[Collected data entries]
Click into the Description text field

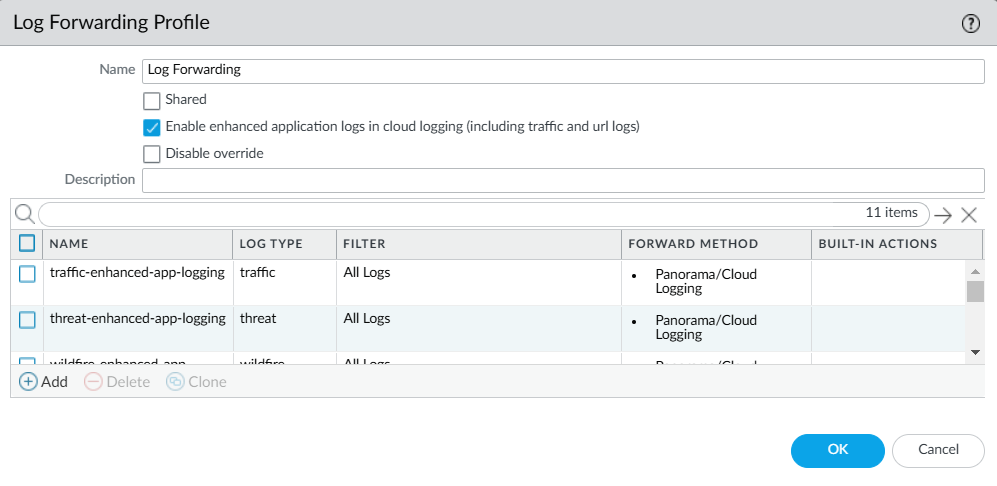click(563, 180)
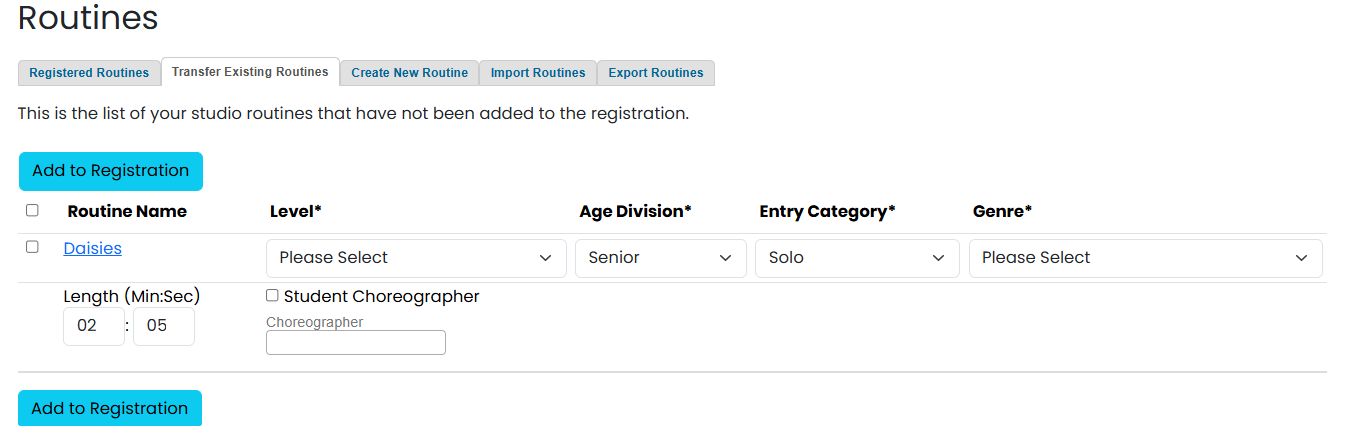Open the Genre dropdown for Daisies
The image size is (1350, 426).
pyautogui.click(x=1145, y=258)
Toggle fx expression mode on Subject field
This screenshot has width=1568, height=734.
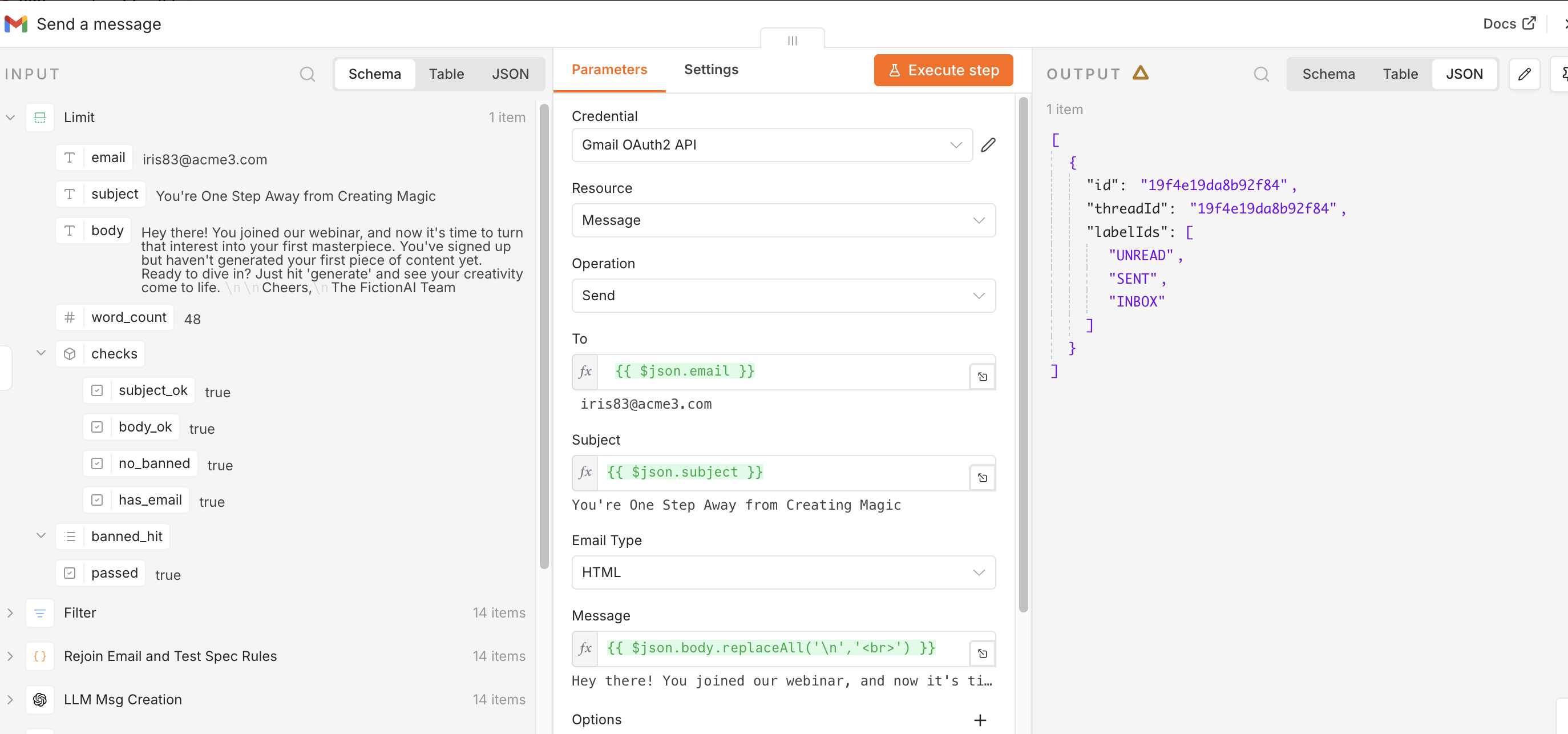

◆ **Exercise brief**
Your copy should hold only the lines from the line with "Toggle fx expression mode on Subject field" through the end of the data above, both ends included, transcribed exactly and without pictures.

◆ **Written response**
Toggle fx expression mode on Subject field
This screenshot has width=1568, height=734.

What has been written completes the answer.